Joshua and Caleb saw the people of God, their people, quaking before Canaanite enemies. “Enemies?” said the two men; “They are bread for us.   We aren’t going to be devoured by them.”

“What can separate you and me from the love of God in Christ Jesus our Lord?” asks Paul. Nothing can. Anything that threatens to or wants to is but bread for us.

 

III: — Eating bread means something more. In biblical times bread was the chief item at every meal. And every meal – not just special meals, but everyday meals – sealed a covenant or promise. Sharing bread with someone at a meal was re-affirming the covenant. Promises were always sealed by a meal, by bread.

On one occasion Jonathan was disgusted at the behaviour of his father, King Saul. His father was bent on murdering David, Jonathan’s best friend. Jonathan left the table, refusing to eat, because he wanted to announce unambiguously that he wasn’t party to his father’s evil intent and wasn’t obliged to his father in any way. When you and I receive bread from the hand of Christ and from the hand of each other, however, we are announcing that we are obliged, and gladly obliged, both to him and to each other. By eating bread with him and with each other we are signing our name to the promises all of us have made to one other.

When we eat bread together we are announcing that we cherish one another and have pledged ourselves to one another. We mean it. To pledge ourselves to one another doesn’t mean we thereafter must agree with one another. There has to be room for disagreement within our fellowship. Still, we have promised that we aren’t going to slay or slander one another.
════════
* ACTIVITY LIST
1. Please update the bread passage from "When we eat" up to and including "slander one another.", replacing "disagreement" with "dissent".
2. According to the bread passage, why did Jonathan leave his father's table and refuse to eat?

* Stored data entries
════════
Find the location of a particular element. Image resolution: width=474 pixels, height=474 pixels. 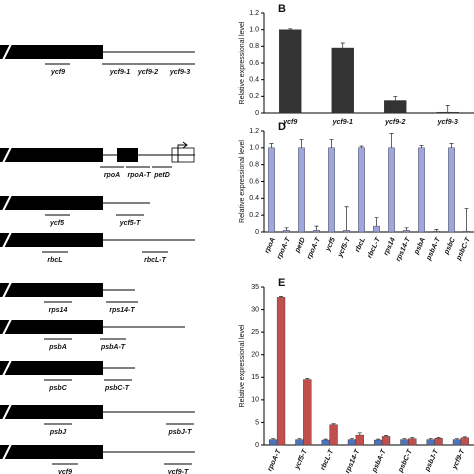

y-tick-label: 20 is located at coordinates (255, 356).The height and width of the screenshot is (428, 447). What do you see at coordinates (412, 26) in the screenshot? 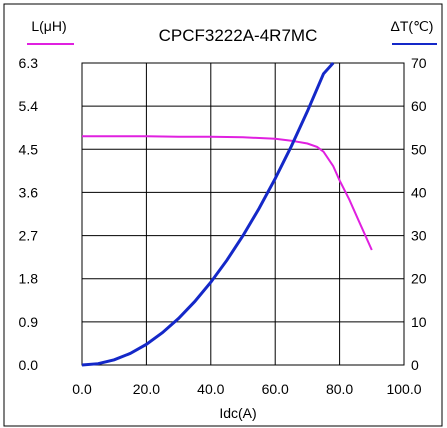
I see `right-axis-label: ΔT(℃)` at bounding box center [412, 26].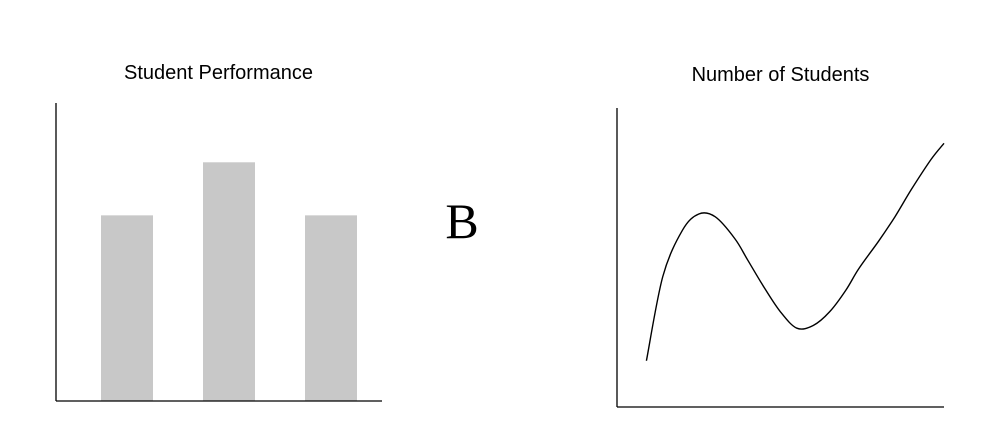 The width and height of the screenshot is (992, 448). Describe the element at coordinates (218, 73) in the screenshot. I see `bar-chart-title: Student Performance` at that location.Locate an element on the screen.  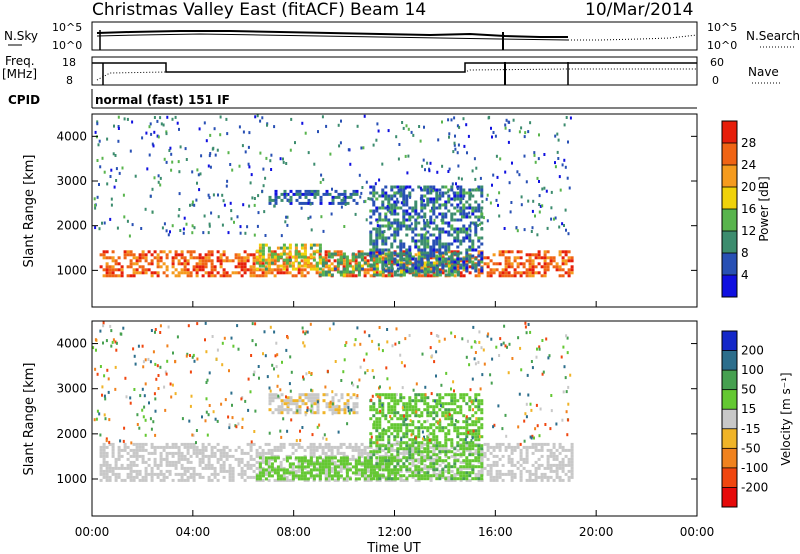
frequency-strip: Freq. [MHz] 18 8 60 0 Nave is located at coordinates (392, 70).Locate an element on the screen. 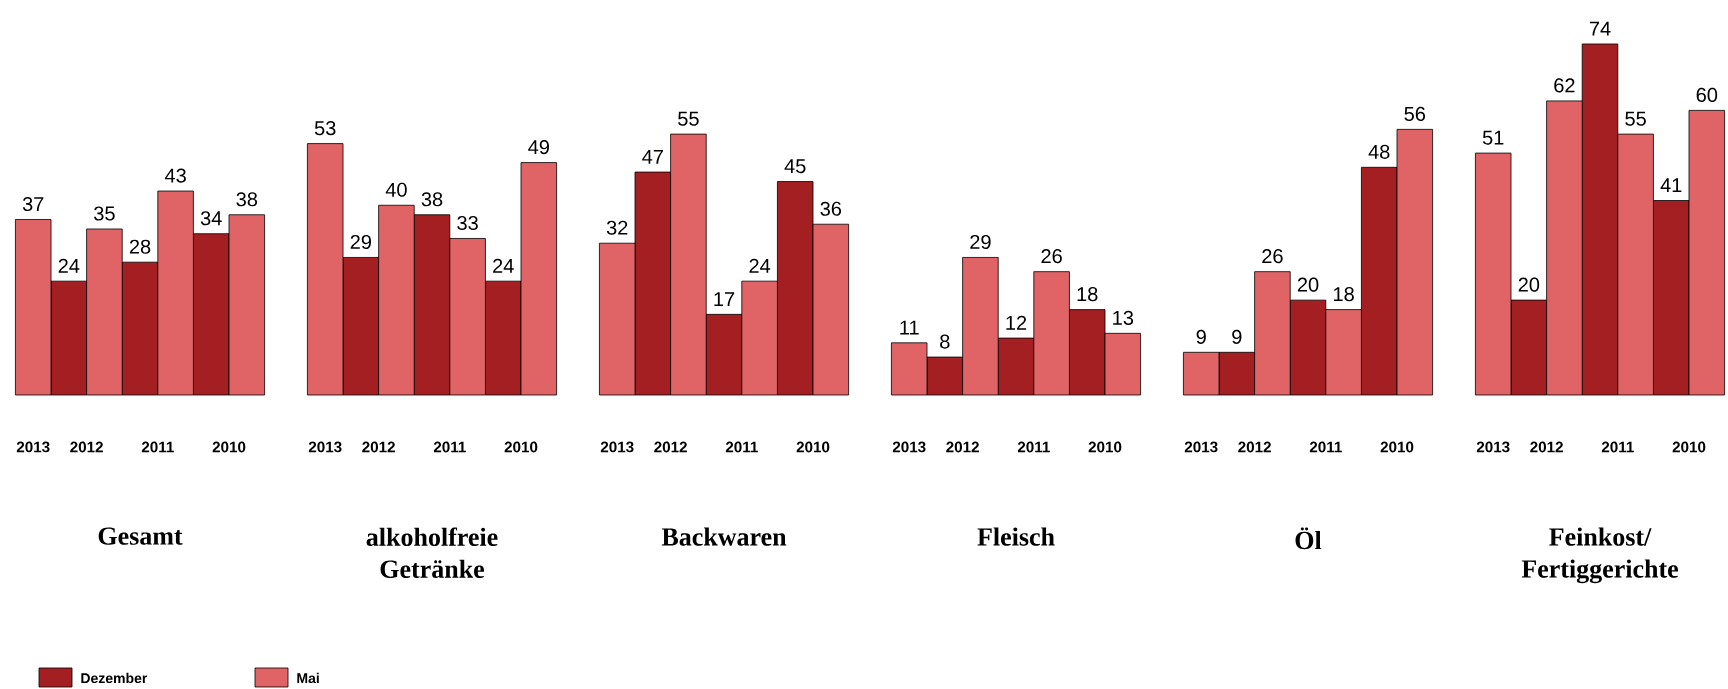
════════
* ANSWERS PER TASK
1.
When we eat bread together we are announcing that we cherish one another and have pledged ourselves to one another. We mean it. To pledge ourselves to one another doesn’t mean we thereafter must agree with one another. There has to be room for dissent within our fellowship. Still, we have promised that we aren’t going to slay or slander one another.

2. He wanted to announce unambiguously that he wasn't party to his father's evil intent to murder David. He also wanted to show that he wasn't obliged to his father in any way.